» THE PROBLEM
From the first line of the entries down to the line with "Viewport: 746px width, 438px height.", write out every line exactly; that last line counts, but pictures do not.
= = = = = = =
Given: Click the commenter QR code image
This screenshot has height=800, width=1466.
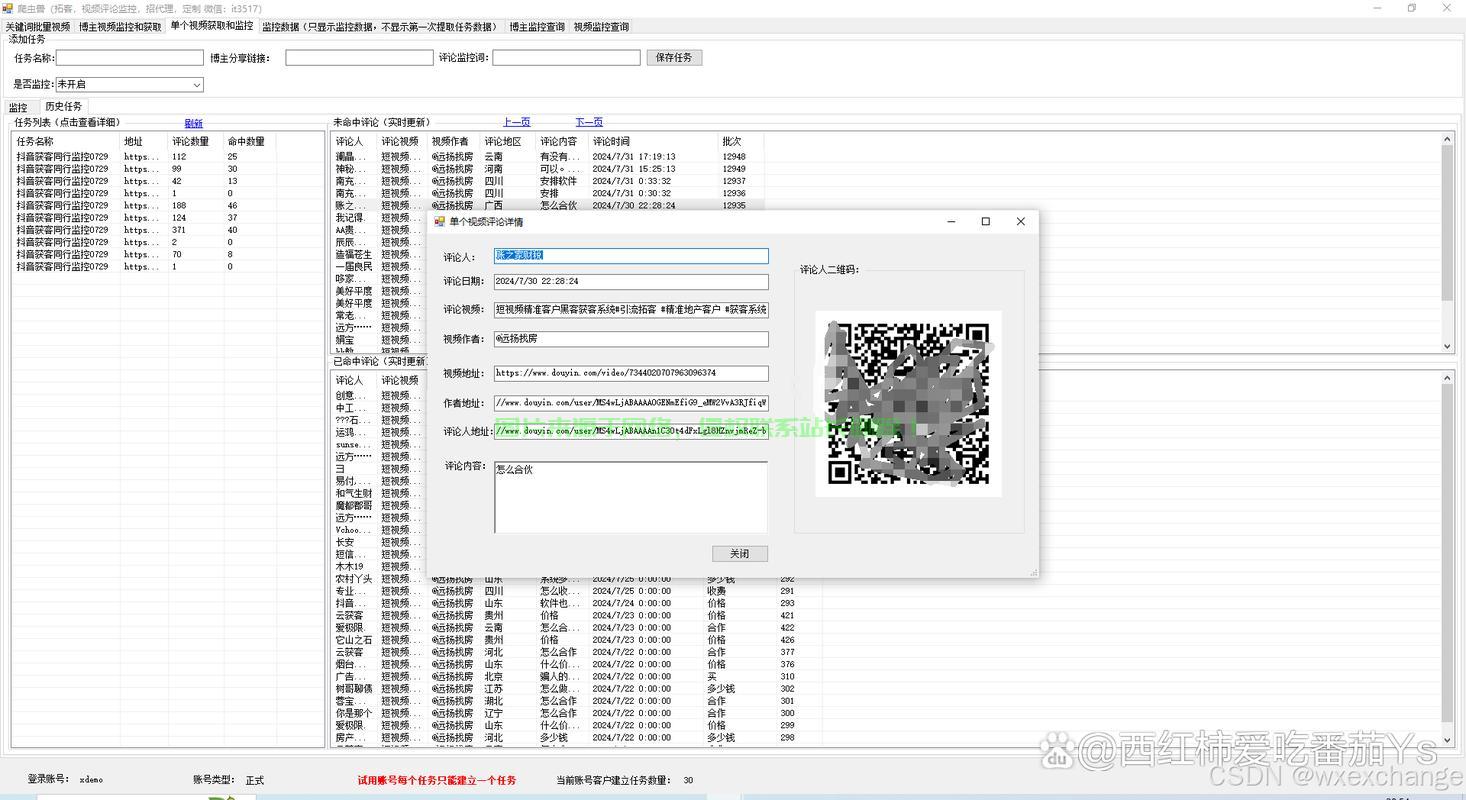Looking at the screenshot, I should pos(908,403).
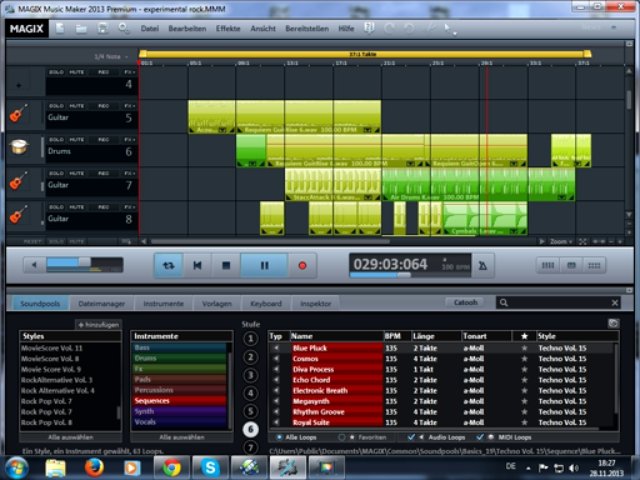Start recording with the red record button
The image size is (640, 480).
pyautogui.click(x=301, y=265)
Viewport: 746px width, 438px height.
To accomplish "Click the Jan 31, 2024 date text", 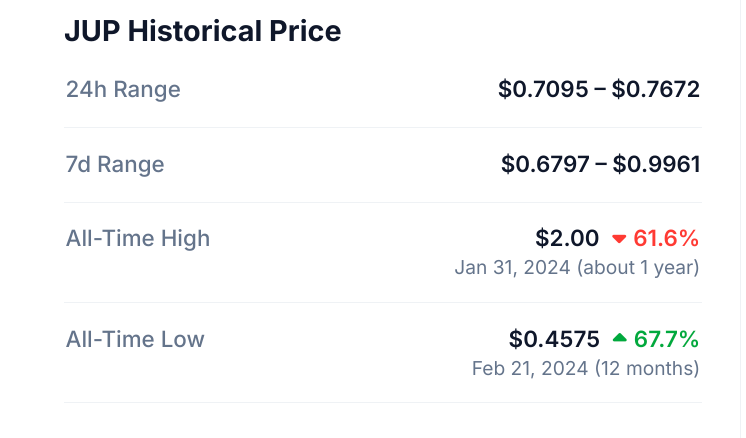I will pos(512,267).
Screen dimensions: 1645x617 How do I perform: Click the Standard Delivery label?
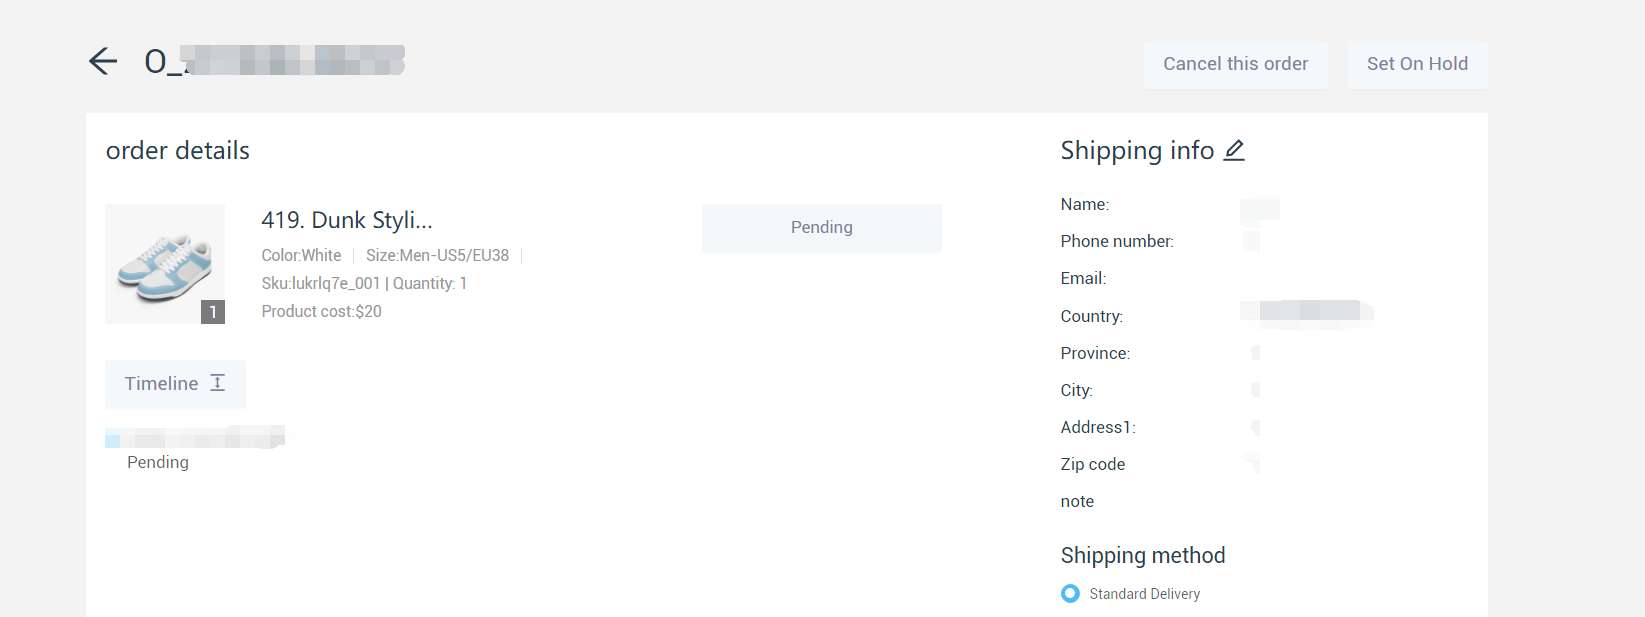coord(1145,594)
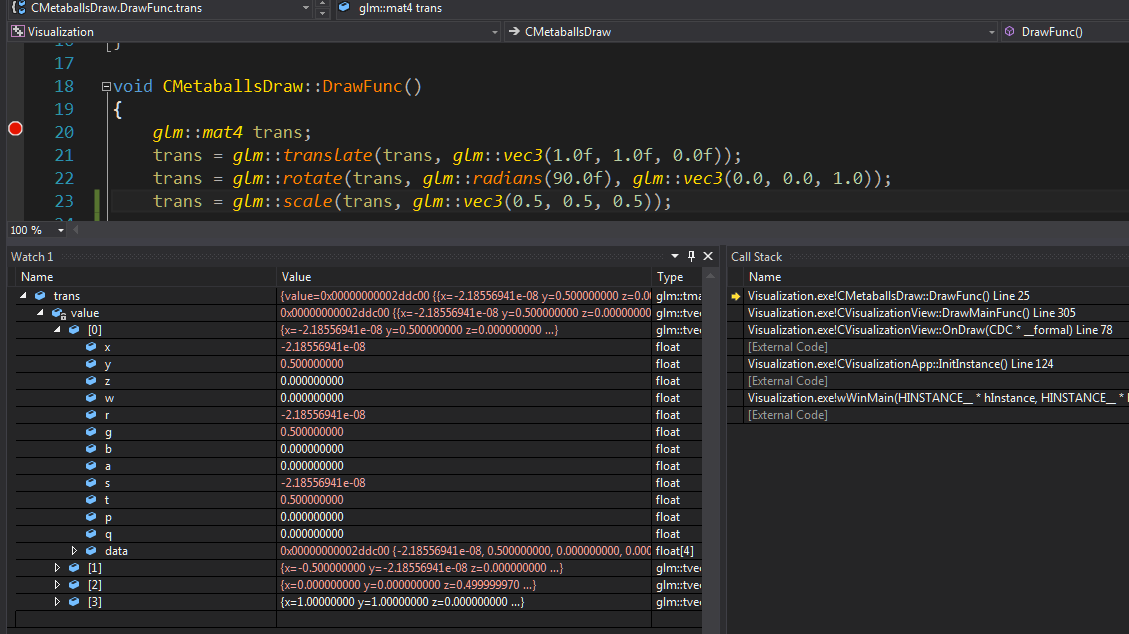1129x634 pixels.
Task: Expand the [3] column vector row
Action: [x=57, y=602]
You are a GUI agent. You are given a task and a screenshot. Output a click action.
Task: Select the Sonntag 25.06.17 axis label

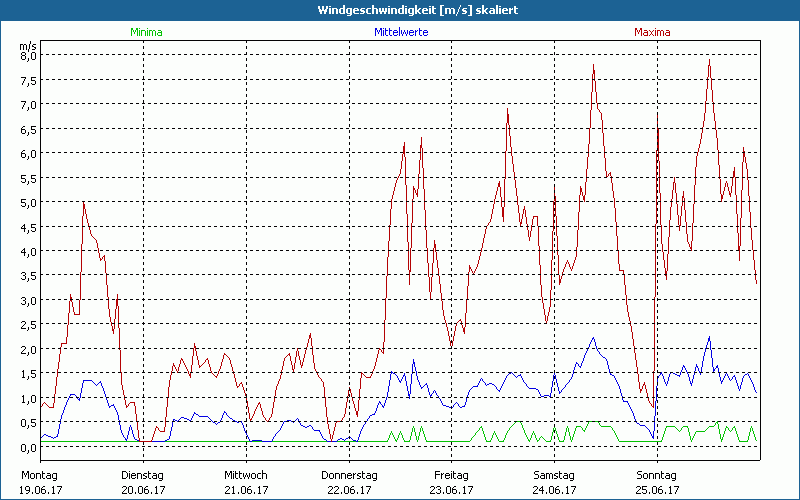pos(657,482)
= = = = = = =
» SOLUTION
Given: Click the commenter QR code image
This screenshot has height=800, width=1466.
Looking at the screenshot, I should pos(908,403).
Start recording with the red record button
The image size is (640, 480).
pyautogui.click(x=301, y=265)
Viewport: 746px width, 438px height.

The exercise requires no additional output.